Discussion in 'Race Reports' started by Parr, Apr 16, 2010.

  1. Parr

    Parr Well-Known Member

    ZDR spent the off season doing little bike prep until the brilliant idea of racing an almost 40 year old motorcycle blossomed colorfully in our snowbound brain like the aforementioned flowers of spring. OK, this will be a snap. Fly to Atlanta, rent a minivan, find the willing buyer, load up the many various bits and pieces and drive 12 hours home in the rain. In one long day.

    With the CB/CL/SL 350 Frankenbike in the garage I took stock. Made out of spindly pot metal and has no brakes – check. It is assembled out of components whose provenance is a deep mystery – check. I disassembled the rolling chassis, braced the frame per some grainy photos I saw on the internet (thus they must be correct), painted the frame and began to reassemble. I installed new bearings everywhere I could find a bearing, though I am still trying to imagineer the right voodoo of shims and incantations to make the steering stem and the steering head make peace with the tapered bearings.
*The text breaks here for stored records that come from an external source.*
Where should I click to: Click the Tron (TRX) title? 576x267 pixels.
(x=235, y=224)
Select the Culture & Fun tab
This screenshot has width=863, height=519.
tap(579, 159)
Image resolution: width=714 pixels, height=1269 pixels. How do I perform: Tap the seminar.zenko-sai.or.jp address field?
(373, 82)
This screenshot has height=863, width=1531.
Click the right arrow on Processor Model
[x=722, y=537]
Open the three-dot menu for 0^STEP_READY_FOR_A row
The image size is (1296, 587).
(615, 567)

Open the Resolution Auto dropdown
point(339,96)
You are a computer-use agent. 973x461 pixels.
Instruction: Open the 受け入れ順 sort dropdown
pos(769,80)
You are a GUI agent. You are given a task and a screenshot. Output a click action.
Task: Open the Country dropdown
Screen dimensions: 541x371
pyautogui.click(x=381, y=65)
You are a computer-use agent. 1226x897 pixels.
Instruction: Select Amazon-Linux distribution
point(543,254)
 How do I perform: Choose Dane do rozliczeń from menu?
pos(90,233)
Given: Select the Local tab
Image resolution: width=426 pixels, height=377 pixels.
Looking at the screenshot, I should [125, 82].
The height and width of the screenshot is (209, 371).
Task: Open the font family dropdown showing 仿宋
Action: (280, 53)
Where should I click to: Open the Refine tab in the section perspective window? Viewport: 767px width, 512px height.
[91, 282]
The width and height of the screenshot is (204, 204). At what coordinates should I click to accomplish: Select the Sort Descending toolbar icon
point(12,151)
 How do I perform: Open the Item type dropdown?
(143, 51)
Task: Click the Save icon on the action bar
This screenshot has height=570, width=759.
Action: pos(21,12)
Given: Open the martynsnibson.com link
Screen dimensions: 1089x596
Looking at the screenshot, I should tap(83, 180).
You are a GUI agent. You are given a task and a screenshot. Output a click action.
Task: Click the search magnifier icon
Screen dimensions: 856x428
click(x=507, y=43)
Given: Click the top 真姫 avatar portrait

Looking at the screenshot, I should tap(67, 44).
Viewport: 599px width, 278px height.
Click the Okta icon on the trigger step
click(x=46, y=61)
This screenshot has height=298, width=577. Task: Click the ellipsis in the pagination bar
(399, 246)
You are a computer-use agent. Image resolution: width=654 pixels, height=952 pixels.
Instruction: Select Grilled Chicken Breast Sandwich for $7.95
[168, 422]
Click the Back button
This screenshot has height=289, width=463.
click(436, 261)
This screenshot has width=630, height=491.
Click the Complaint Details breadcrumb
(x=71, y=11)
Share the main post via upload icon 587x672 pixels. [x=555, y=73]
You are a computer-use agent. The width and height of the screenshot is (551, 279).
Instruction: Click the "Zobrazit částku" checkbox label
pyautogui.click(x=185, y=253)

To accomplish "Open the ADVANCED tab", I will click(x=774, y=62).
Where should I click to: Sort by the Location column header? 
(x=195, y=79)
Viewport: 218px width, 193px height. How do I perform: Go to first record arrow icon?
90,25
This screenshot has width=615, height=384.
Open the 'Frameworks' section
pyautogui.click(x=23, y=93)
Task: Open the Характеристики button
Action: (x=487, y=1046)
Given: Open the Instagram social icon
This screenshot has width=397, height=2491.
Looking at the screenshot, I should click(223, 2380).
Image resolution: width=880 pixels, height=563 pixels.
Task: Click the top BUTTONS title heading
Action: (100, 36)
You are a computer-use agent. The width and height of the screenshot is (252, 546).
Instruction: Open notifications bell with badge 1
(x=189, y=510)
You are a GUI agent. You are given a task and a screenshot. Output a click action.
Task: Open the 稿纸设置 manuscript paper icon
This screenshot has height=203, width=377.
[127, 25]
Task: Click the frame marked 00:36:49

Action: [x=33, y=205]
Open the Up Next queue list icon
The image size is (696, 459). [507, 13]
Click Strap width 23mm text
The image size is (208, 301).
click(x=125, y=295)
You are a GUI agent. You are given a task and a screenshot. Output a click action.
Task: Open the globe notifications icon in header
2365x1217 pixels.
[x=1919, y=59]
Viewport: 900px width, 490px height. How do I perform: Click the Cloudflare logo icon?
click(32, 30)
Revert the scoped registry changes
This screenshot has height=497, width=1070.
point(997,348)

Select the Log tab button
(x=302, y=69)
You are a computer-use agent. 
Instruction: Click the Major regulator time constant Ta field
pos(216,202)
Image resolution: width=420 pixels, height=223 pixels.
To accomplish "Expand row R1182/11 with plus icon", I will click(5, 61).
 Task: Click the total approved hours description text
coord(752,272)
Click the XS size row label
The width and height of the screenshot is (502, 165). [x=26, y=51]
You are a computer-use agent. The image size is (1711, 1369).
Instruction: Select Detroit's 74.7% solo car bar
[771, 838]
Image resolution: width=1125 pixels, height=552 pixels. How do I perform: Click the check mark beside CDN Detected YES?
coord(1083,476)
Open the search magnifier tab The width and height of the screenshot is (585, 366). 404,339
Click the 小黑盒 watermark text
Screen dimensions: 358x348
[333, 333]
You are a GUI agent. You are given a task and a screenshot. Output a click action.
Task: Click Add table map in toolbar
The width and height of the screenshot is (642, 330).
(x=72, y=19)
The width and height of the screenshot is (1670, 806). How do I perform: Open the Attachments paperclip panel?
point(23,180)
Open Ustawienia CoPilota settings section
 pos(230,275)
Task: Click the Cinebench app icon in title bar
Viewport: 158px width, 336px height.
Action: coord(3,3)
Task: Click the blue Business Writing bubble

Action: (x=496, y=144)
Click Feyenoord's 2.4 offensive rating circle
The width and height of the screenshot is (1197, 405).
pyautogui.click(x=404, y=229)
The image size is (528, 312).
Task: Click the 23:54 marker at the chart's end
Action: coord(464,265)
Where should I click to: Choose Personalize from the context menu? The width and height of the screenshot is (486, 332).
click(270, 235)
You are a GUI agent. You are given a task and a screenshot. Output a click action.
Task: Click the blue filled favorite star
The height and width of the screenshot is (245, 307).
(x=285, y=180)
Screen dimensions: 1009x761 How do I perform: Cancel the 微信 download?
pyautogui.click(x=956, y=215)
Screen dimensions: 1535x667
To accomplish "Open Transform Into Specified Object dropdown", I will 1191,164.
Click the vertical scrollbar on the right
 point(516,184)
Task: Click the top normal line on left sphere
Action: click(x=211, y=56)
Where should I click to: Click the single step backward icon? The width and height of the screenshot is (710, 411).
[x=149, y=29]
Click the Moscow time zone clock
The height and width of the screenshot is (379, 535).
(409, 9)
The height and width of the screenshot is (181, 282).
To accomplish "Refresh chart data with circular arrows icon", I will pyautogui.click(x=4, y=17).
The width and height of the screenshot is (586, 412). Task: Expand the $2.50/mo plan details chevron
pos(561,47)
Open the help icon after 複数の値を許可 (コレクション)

    On the Thursday I was heading to VIR I was ready to fire the beast for the first time. With Robin operating the car I rolled the mighty CB onto the rollers. She fired quickly and raucously, and immediately revved to 6,000 RPM. Holy crap! I imagined 40 year old reciprocating metal bits disassociating themselves and in my rush forgot that the cheesy little rubber covered button on the right bar was a kill switch. I tried clamping the feeble front brake and easing the clutch out to stall it. That got me off the rollers and onto the sloped and sandy driveway, where the CB promptly threw me on the ground. It lay there running on it side at 6,000 RPM. I yanked off the right side plug wire. It, being a Honda, kept running. Now primarily interested in not blowing it up before it ever turned a wheel in anger I flipped the bike urgently onto its other side and pulled the other plug wire, then lay on my driveway with both of my knees scuffed and bleeding while my lovely wife gave me that pitying look that stupid husbands the world over know so well. The look that says “and you seemed once to have such promise”.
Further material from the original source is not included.